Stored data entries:
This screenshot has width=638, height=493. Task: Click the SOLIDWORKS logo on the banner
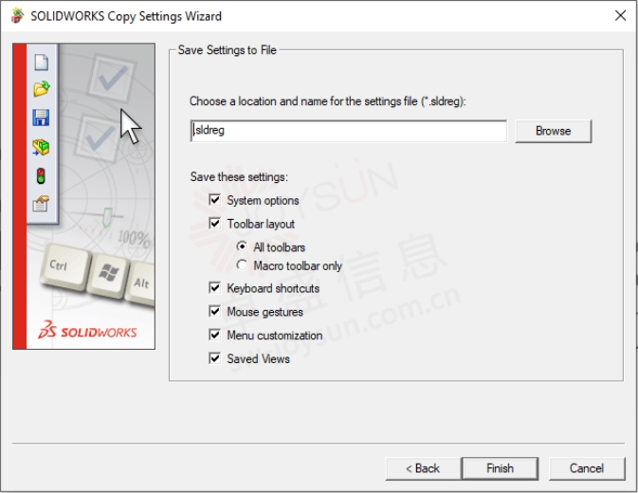pyautogui.click(x=87, y=330)
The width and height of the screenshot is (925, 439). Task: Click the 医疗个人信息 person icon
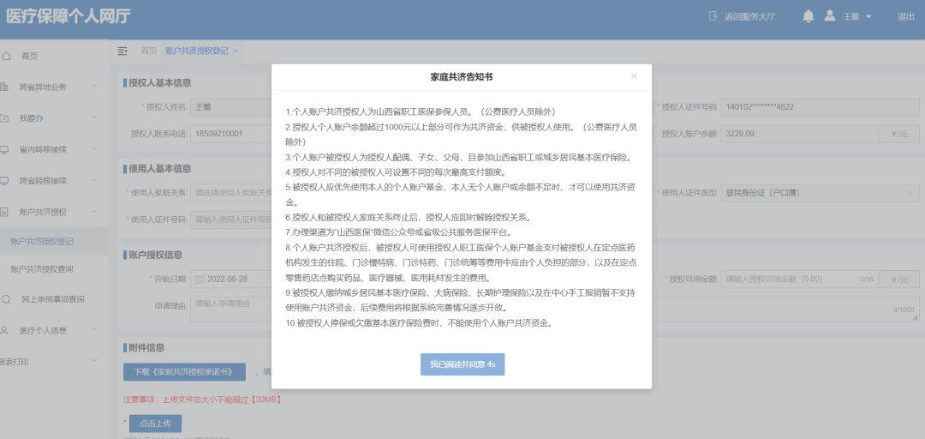coord(7,330)
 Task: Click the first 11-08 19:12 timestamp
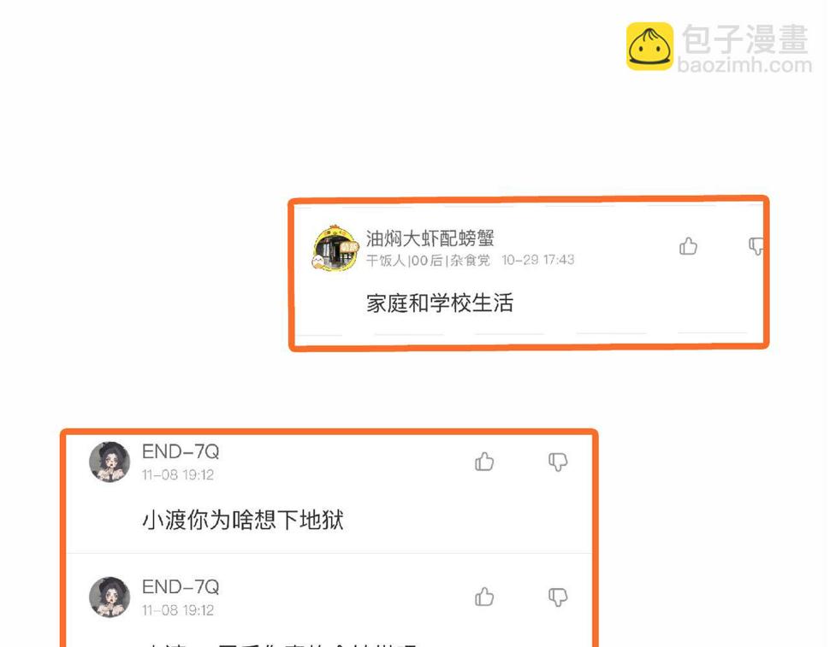178,474
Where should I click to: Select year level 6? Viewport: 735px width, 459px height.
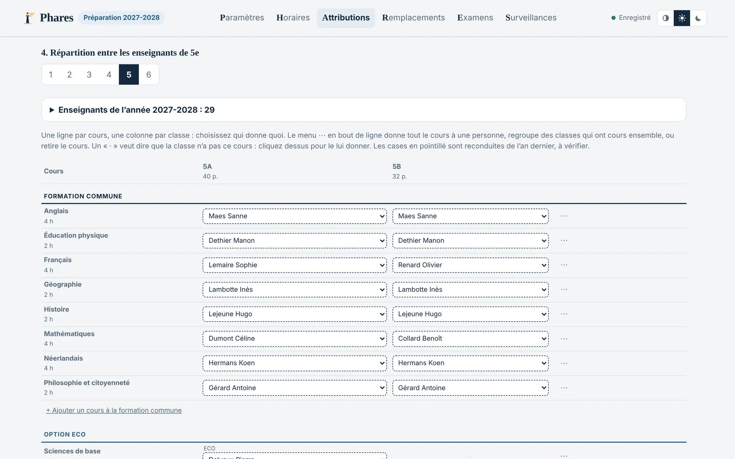click(148, 75)
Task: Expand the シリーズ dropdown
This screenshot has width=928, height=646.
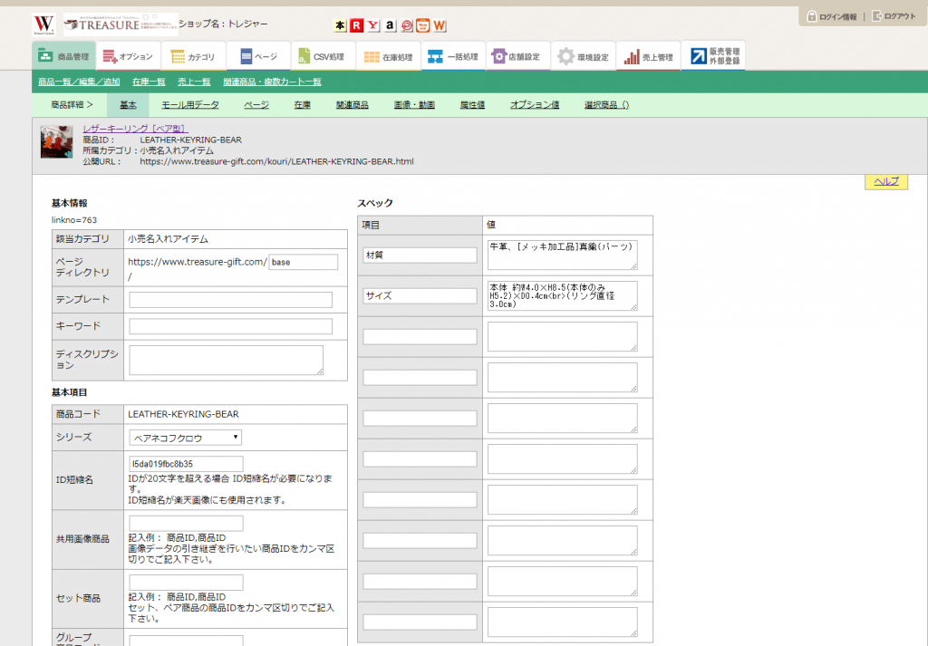Action: pyautogui.click(x=186, y=438)
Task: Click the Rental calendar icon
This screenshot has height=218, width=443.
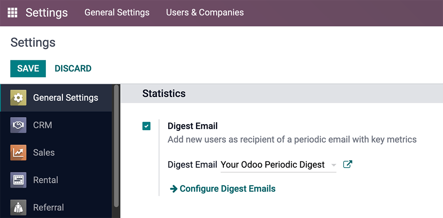Action: 18,180
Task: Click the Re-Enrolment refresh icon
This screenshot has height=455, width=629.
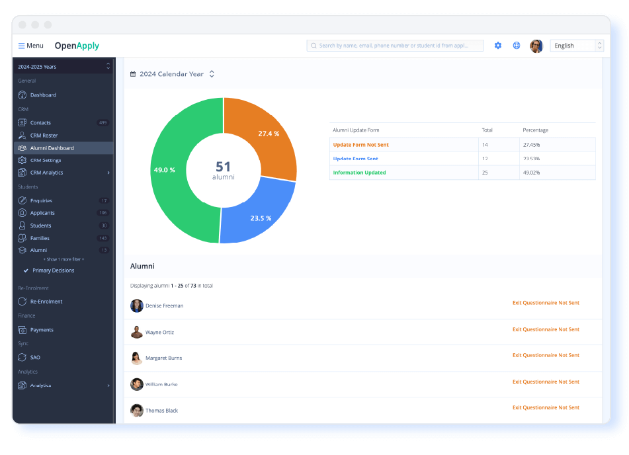Action: point(22,302)
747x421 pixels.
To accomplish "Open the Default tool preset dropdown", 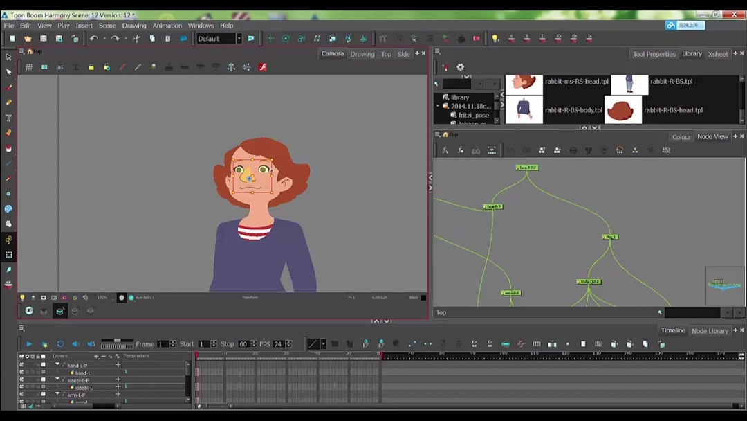I will click(219, 39).
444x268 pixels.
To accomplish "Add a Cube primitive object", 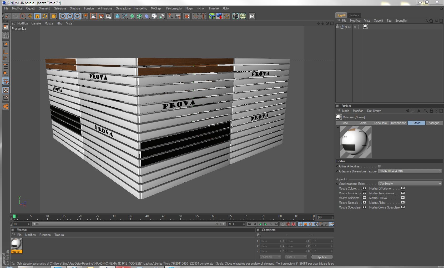I will (x=117, y=16).
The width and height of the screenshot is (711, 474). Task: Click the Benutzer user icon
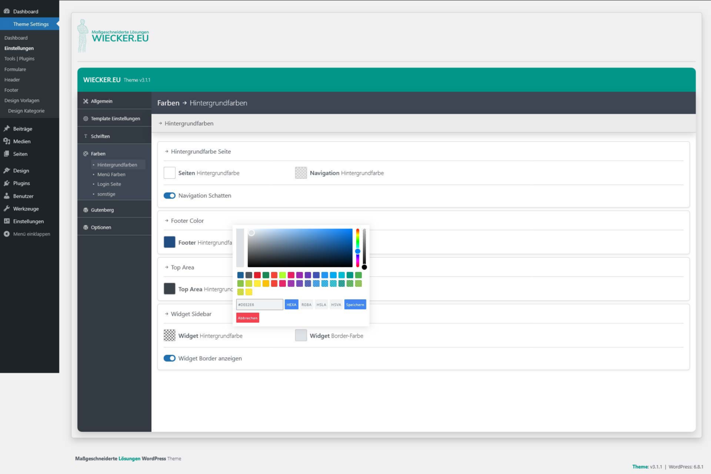point(7,196)
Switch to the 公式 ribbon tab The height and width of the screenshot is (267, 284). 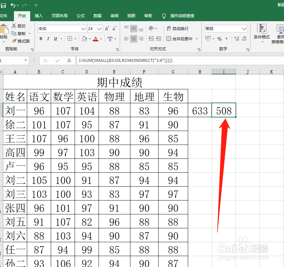point(81,15)
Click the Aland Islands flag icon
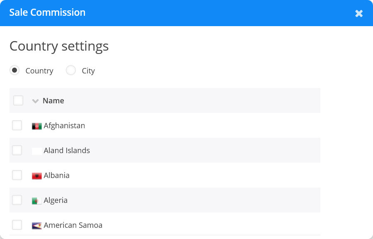The image size is (373, 239). tap(37, 151)

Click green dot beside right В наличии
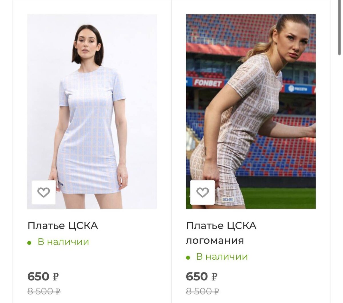(188, 258)
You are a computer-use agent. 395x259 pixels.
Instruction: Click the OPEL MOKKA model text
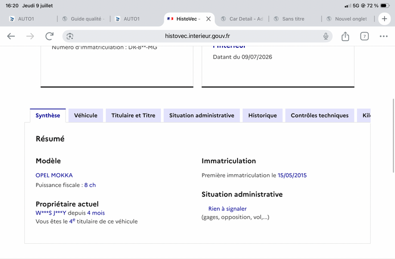point(54,175)
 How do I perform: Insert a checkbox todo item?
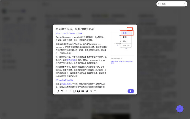(x=74, y=91)
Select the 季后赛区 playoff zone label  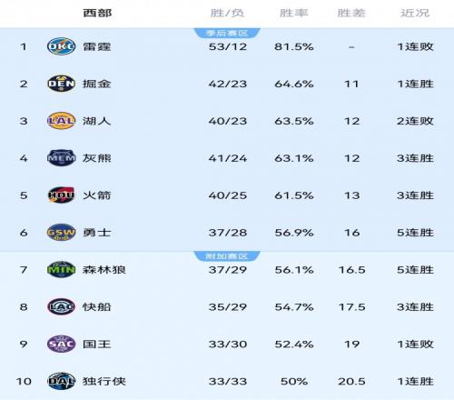click(x=227, y=33)
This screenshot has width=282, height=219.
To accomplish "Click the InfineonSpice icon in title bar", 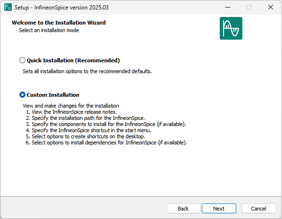I will coord(8,7).
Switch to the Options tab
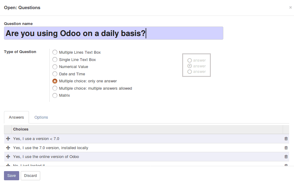The height and width of the screenshot is (183, 294). [x=41, y=117]
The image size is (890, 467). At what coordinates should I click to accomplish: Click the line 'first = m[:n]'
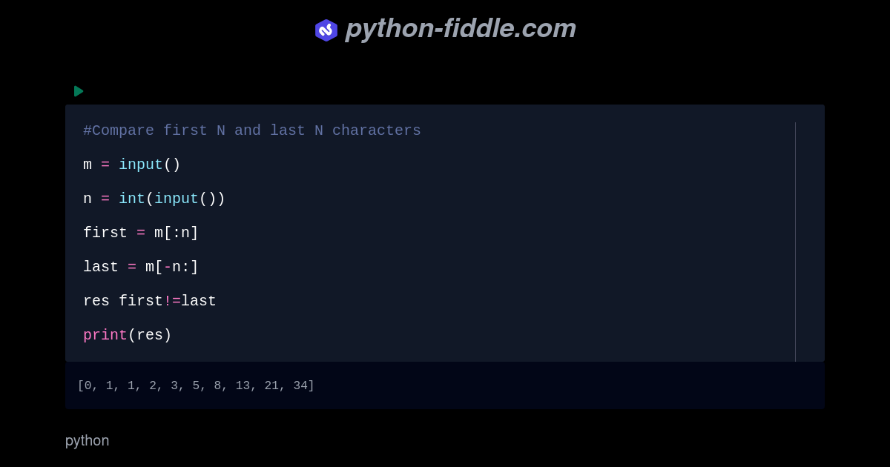[140, 232]

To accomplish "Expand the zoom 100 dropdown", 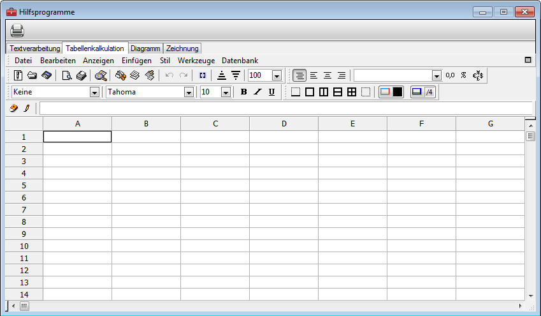I will (277, 76).
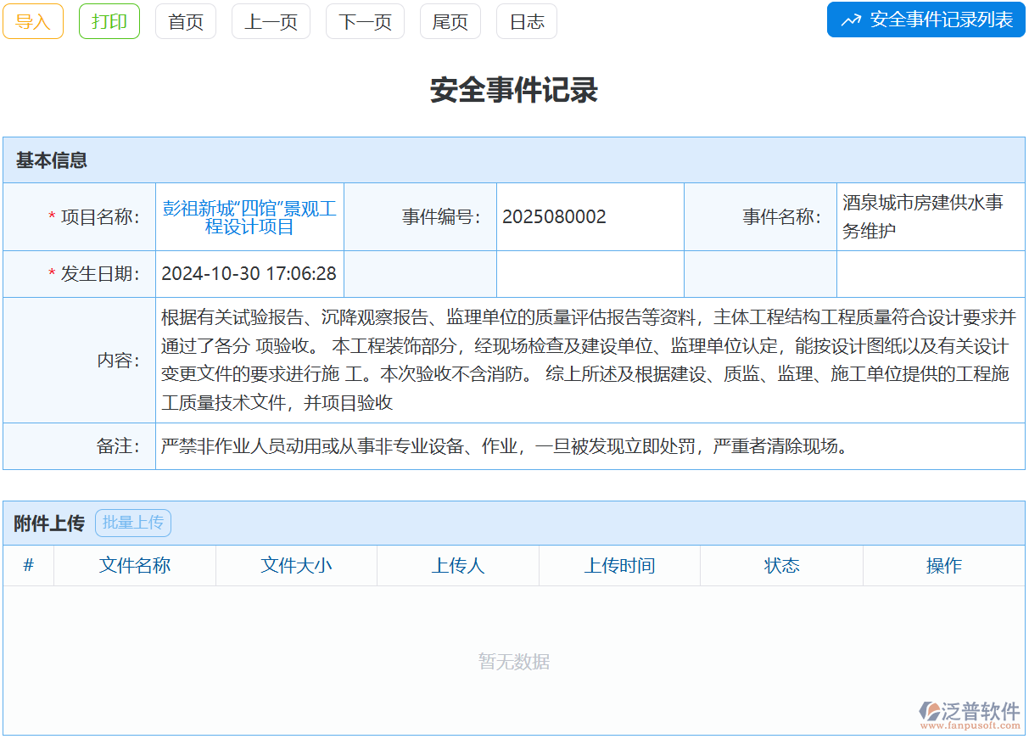The height and width of the screenshot is (739, 1029).
Task: Click the 批量上传 batch upload button
Action: pyautogui.click(x=133, y=523)
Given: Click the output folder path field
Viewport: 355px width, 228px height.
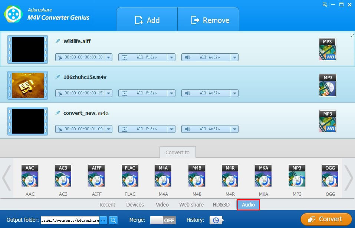Looking at the screenshot, I should [70, 220].
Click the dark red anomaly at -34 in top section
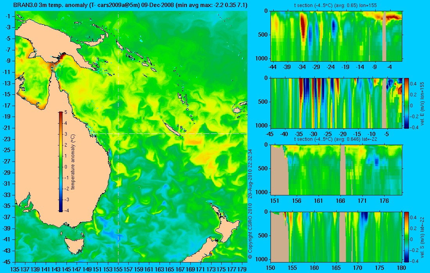Screen dimensions: 430x273 pos(303,27)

▸ WHAT YOU HAVE TO DO: Go through the records line by line and count those containing the string "pixels". Give only the total.

▸ WRITTEN RESPONSE: 3